Double quote problem in CSV

Hi all

i am using following method to read the csv file and i want to save it
into the database.

@parsed_file=CSV.open("filename.csv",'r',"#{col_sep}")
  @parsed_file.each_with_index do |row, index|

         // more code here

  end
end

  my problem is i am unable to read data correctly when my data-fields
are as follows
"abc", "sdfds"string"ddsfdsf", "xyz", "pqr"

it gives me error illegal file format at above line.

Regards
Salil

···

--
Posted via http://www.ruby-forum.com/.

Salil Gaikwad wrote:

  my problem is i am unable to read data correctly when my data-fields
are as follows
"abc", "sdfds"string"ddsfdsf", "xyz", "pqr"

it gives me error illegal file format at above line.

That would be because that line is indeed wrongly formatted.

CSV files which have quote-delimited fields must double any quotes which
appear with the field. Your line above should be

"abc","sdfds""string""ddsfdsf","xyz","pqr"

This is the output you'll get if you export as CSV from Excel, for
example.

So I suggest you fix up your data source to use valid CSV. If it is not
valid CSV, you will end up having to write your own parser for it.

But there are good reasons for the doubling-up rule. Imagine, for
example, what happens if a field contains the sequence
quote-comma-quote. How could you distinguish between that being data
within one field, or the end of the field and the start of the next one?

···

--
Posted via http://www.ruby-forum.com/\.

Thanx Brian ,
  I know it's a wrong formatted csv file but i just want to know is
there any possibilty to read file like this.Actually i uploaded lot of
file in my application and i receive the file which is formatted as
above.So, thanks again...pls reply if you know anything related to this
so that i can move in a right direction.

Regards
Salil

···

--
Posted via http://www.ruby-forum.com/.

As multiple people have told you for days now, you will need to build your own parser for non-CSV data. I wish there was some shortcut we could give you, but that's still our best answer.

James Edward Gray II

···

On Mar 3, 2009, at 9:13 AM, Salil Gaikwad wrote:

I know it's a wrong formatted csv file but i just want to know is
there any possibilty to read file like this.Actually i uploaded lot of
file in my application and i receive the file which is formatted as
above.So, thanks again...pls reply if you know anything related to this
so that i can move in a right direction.

Salil Gaikwad wrote:

  I know it's a wrong formatted csv file but i just want to know is
there any possibilty to read file like this.Actually i uploaded lot of
file in my application and i receive the file which is formatted as
above.So, thanks again...pls reply if you know anything related to this
so that i can move in a right direction.

If the fields don't contain commas, maybe

    line.split(/\s*,\s*/)

will be sufficient.

Otherwise, you'll need to write something yourself, and to do this
you'll need to start by working out what rules you want to apply in
order to parse this strange format. For example, what would you expect
from parsing these?

"abc","def"","ghi"
"abc","def",","ghi"
"abc","def,","ghi"
"abc","def,",","
"abc","def,",","ghi"

···

--
Posted via http://www.ruby-forum.com/\.

i found solution to this problem i don't know it's correct way or not
neither how to do it programmatically.......

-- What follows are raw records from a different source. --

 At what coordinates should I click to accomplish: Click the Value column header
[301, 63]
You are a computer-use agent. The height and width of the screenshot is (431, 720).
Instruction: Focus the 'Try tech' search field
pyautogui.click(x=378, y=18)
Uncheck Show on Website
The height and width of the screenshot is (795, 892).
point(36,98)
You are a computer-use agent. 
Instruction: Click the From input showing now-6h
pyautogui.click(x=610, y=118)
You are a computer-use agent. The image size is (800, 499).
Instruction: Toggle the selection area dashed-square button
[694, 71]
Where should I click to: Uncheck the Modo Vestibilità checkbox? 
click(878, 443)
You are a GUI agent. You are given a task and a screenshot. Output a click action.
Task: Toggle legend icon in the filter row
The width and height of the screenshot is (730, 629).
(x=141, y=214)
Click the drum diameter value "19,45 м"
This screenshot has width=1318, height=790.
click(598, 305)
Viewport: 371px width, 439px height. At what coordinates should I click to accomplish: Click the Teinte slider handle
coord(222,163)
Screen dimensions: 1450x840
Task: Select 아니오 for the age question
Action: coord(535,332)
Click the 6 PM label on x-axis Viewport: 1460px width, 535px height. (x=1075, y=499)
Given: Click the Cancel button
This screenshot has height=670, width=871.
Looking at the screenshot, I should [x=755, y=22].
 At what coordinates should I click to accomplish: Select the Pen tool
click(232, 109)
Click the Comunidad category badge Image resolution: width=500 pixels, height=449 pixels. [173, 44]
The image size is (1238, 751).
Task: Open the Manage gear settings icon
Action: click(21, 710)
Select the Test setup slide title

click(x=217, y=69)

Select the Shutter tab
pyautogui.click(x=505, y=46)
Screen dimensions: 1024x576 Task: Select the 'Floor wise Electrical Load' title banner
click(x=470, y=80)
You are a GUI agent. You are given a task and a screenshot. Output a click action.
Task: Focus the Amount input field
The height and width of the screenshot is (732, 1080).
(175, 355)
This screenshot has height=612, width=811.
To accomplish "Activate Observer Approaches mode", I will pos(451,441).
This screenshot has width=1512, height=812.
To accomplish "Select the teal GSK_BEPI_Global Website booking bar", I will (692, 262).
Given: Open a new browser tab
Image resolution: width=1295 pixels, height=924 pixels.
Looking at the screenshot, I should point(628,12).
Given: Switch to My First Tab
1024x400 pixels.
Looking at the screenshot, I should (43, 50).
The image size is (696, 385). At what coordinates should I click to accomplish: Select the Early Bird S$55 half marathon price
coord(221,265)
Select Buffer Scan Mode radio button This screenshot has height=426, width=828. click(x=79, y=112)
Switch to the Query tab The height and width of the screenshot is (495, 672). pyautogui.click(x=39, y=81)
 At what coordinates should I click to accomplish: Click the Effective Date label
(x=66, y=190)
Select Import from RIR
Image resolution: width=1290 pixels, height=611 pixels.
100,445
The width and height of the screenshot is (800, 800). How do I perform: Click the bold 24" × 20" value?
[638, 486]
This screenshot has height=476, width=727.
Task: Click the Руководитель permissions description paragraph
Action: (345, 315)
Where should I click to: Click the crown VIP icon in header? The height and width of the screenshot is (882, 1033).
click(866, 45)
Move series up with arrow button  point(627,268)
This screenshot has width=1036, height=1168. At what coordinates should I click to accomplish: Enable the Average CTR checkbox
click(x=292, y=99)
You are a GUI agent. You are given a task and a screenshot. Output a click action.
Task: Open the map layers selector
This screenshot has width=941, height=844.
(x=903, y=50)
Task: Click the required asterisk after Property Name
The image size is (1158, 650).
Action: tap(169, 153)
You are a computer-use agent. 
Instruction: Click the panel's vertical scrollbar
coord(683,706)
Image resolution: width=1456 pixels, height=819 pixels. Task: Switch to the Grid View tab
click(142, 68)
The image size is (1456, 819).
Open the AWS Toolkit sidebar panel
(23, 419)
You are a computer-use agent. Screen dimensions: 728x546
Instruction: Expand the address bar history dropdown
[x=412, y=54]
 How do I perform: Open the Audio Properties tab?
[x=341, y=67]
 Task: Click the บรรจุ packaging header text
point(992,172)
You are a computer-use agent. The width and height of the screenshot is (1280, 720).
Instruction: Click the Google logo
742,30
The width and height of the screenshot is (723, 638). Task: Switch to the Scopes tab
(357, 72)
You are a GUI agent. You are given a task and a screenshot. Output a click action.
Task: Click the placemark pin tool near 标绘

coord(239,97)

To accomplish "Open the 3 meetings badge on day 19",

  my problem is i am unable to read data correctly when my data-fields
are as follows
"abc", "sdfds "string"ddsfdsf", "xyz", "pqr"

it gives me error illegal file format at above line.

but when i open my file in Excel and then save it and close it,my data
look like this....
abc, "sdfds string""ddsfdsf""", xyz, pqr

thogh i don't get data i desired but it also not giving me error illegal
file format.

as above data is an exceptional case but due to it i can't read my whole
file so if i get some manipulated data for such an exceptional case it's
ok.

my question is ,is it possible using rails?

···

--
Posted via http://www.ruby-forum.com/\.

Oh, sit back down James, let me take this reply. :wink:

I don't know what version of Excel you are using, but I've got Microsoft Office 2004 for Mac on my system and if I start with your text in /tmp/notcsv.csv, open it in Excel, put =LEN(A1) in cell A2 and '=LEN(A1) in cell A3 (and similarly for B2..C3), save it as ~/Documents/fromExcel.csv as a "CSV (Comma-delimited)" type, then I get this:

$ head /tmp/notcsv.csv ~/Documents/fromExcel.csv
==> /tmp/notcsv.csv <==
"abc", "sdfds "string"ddsfdsf", "xyz", "pqr"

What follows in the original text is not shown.